In rechtlicher Hinsicht führte das Erstgericht aus: Infolge der unterlassenen Protesterhebung habe die Klägerin ihre Rechte gegen den Beklagten als Aussteller des Wechsels verwirkt. Dieser Rückgriffsverlust trete auch ein, wenn ein Protesterlaß außerhalb des Wechsels vorliege, denn ein formloser oder formwidriger Protesterlaß habe wechselmäßig keine Wirkungen. Ein nicht auf den Wechsel gesetzter formloser Protesterlaß begrunde nur eine gemeinrechtliche Verpflichtung des Beklagten. Eine Überleitung des Wechselverfahrens in ein ordentliches Verfahren sei nicht möglich, da die Klägerin in ihrer Klage nur die Erlassung eines Wechselzahlungsauftrages begehrt habe. Es sei daher nicht zu überprüfen gewesen, ob ein Protesterlaß außerhalb des Wechsels rechtliche Wirkungen zwischen der Klägerin als Wechselinhaberin und dem Beklagten als Aussteller des Wechsels haben könnte. Daher sei auch nicht zu prüfen gewesen, ob die Berufung des Beklagten auf den Rückgriffsverlust infolge Versäumung des Protestes sittenwidrig sei und es sei auch auf die Einrede der Verjährung nicht näher einzugehen gewesen. Auf einen Bereicherungsanspruch könne sich die Klägerin nicht stützen, da die Aufrechterhaltung einer Wechselklage als Bereicherungsklage eine unzulässige Änderung des Klagsgrundes darstellen würde.

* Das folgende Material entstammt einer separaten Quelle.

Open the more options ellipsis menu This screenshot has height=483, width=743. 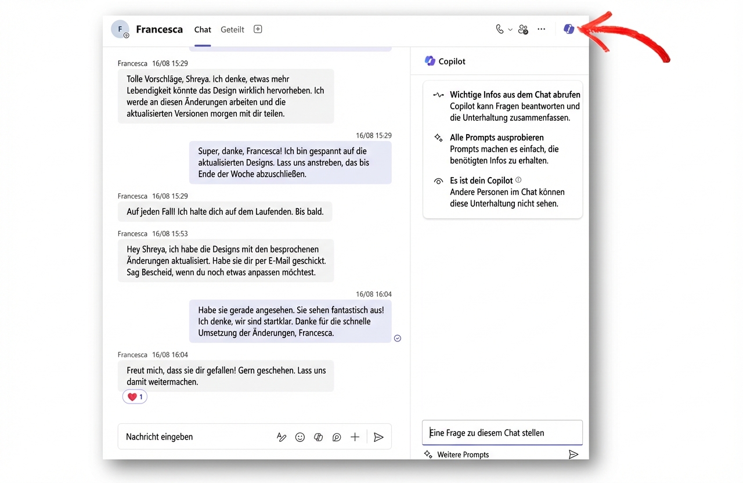click(541, 28)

Das Berufungsgericht bestätigte das Ersturteil.

Der Oberste Gerichtshof gab der Revision der klagenden Partei nicht Folge.

Rechtliche Beurteilung

Aus den Entscheidungsgründen:

Die Klägerin wendet sich in der Revision nur mehr dagegen, daß die Untergerichte ihre aus der außerwechselmäßigen Erklärung des Beklagten bzw. aus dessen Verhalten abgeleiteten Replik der Sittenwidrigkeit gegen die Einrede des Anspruchsverlustes infolge Unterlassung des Protestes nicht berücksichtigt haben. Die Untergerichte sind jedoch mit Recht davon ausgegangen, daß für das Recht des Wechselinhabers und die Verpflichtung der Wechselschuldner aus dem Wechsel immer nur der Skripturakt maßgebend ist und auf den Willen der an der Ausstellung des Wechsels beteiligten Personen grundsätzlich nicht zurückgegangen werden kann (JBl 1948, 90). Denn das Wechselrecht ist ein streng formales Recht. Demnach kann, wie das Berufungsgericht zutreffend ausgeführt hat, eine vom Beklagten außerhalb des Wechsels abgegebene Erklärung - wie im vorliegenden Fall der behauptete Protesterlaß - bei der Beurteilung der Wechselschuld, die nur nach dem Skripturakt zu erfolgen hat, nicht berücksichtigt werden (Kapfer, Handkommentar zum WG, Einleitung XIX). Aus der Bestimmung des Art 17 WG kann nicht, wie es die Revisionswerberin tut, auf die allgemeine Zulässigkeit einer Prüfung der Sittenwidrigkeit von Einwendungen gegen einen Wechselanspruch geschlossen werden, da diese Bestimmung eine Sondernorm darstellt. Auch auf die Verkehrssitte ist nur bei der Auslegung der wechselmäßigen Erklärungen und Unterschriften Rücksicht zu nehmen (Kapfer aaO). Die Untergerichte haben daher mit Recht mangels Protesterhebung den Verlust des Rückgriffsrechtes der Klägerin als Wechselinhaberin gegen den Beklagten als Aussteller des Wechsels angenommen, so daß auf die Verjährungseinrede, auf die - wie erwähnt - die Revisionswerberin ebensowenig wie auf den von ihr in erster Instanz geltend gemachten Bereicherungsanspruch zurückgekommen ist, nicht eingegangen werden mußte.